Hacker News new | ask | show | jobs
by winocm 32 days ago
Perhaps I am the odd one out here, but a small part of me wants to see what happens when you run a proprietary SOTA model on a laptop.
7 comments

Currently I'm testing something like this just to see what happens. I have an old laptop with 4GB of RAM. I attached a USB drive with Gemma 4 31B model (which is 32.6 GB). Currently the laptop is running llama.cpp and trying to respond to a prompt by streaming the model from disk.

The USB drive light is flickering, showing something is happening. It's been about 8 hours since I entered the prompt and I've gotten about 10 tokens back so far. I'm going to leave it running overnight and see what happens.

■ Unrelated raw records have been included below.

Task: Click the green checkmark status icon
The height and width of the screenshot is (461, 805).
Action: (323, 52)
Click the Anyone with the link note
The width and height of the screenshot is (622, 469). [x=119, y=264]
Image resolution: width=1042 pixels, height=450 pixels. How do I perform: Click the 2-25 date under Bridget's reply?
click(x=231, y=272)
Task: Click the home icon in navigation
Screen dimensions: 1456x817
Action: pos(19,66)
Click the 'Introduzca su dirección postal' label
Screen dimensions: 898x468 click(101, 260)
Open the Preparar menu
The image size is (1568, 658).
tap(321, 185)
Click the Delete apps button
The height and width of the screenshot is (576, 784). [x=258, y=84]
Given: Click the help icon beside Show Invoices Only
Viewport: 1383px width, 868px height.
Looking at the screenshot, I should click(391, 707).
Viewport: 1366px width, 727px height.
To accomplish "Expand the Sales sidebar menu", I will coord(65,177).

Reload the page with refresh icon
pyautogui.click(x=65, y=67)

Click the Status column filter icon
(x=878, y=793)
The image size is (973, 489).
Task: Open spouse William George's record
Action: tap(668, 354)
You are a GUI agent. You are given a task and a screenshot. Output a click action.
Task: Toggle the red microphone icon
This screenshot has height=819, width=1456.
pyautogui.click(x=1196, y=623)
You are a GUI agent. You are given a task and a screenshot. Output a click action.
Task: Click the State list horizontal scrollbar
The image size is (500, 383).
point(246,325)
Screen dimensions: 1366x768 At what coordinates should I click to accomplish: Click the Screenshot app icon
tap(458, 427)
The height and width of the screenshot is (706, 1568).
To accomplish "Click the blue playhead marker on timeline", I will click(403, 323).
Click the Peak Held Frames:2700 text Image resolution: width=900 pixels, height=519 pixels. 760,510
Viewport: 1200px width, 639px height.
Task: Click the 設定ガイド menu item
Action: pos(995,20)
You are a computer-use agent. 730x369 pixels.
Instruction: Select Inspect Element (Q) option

Wow, that's a true worst case scenario especially if the USB is just plain old USB 2.0 (max 480 Mbps) and/or if the drive is a spinning disk. How's the CPU doing, though? Is there any headroom given the USB bottleneck?
running top shows the process llama-cli taking 29% of CPU and 88% of memory, while process usb-storage is taking 9% of cpu and 0% of memory
Nice.

What did you use to do this, something standard like llamacpp or something else like vllm or your own contraption ?

llama.cpp

It's now spit out about 40 tokens after maybe 18 hours and has not finished the "thinking" stage of responding to the prompt. I'll let it keep running to see what happens

Not sure if this is exactly the scenario you envision but I run ComfyUI on an Acer Helio 300 laptop, from four years ago. Has 16GB RAM, NVIDIA GeForce RTX 2060 w/6144MiB of VRAM and have generated a few images using "NetaYumev35_pretrained_all_in_one.safetensors" @ 10.6GB checkpoint, (well beyond the 6GB capacity of the RTX 2060 card). That being said, it takes more than 10 minutes to complete the task. Of course, I have to turn off all other apps, and browser tabs or hibernate them. If I don't, the laptop's fans begin to spin up like an airplane propeller. It's worth mentioning that I've tried to do this with other IDEs and all seem to fail with some error or another, usually out of VRAM issue. I've only gotten it to work with ComfyUI.

I use an anaconda environment, though would have preferred an "uv" environment, on Linux and automate the startup sequence using the following script (start_comfy.sh) from the term rather than manually starting the environment from same said term:

#!/bin/bash

#

# temporary shell version

eval "$(conda shell.bash hook)"

conda activate comfy-env

comfy launch -- --lowvram --cpu-vae

Here are some of the images: https://imgbox.com/nqjYhdx3 https://imgbox.com/93vSWFic https://imgbox.com/qs1898dz

I'm hesitant to increase the sizes of the renders as that will surely stress my laptop's components.

I'm not running local for exactly the same reason, to not stress my components. As it seems we are in for a long haul due to this AI bubble (can't wait for it to pop) so need to make sure I survive this madness, as for sure I can't afford to replace anything right now.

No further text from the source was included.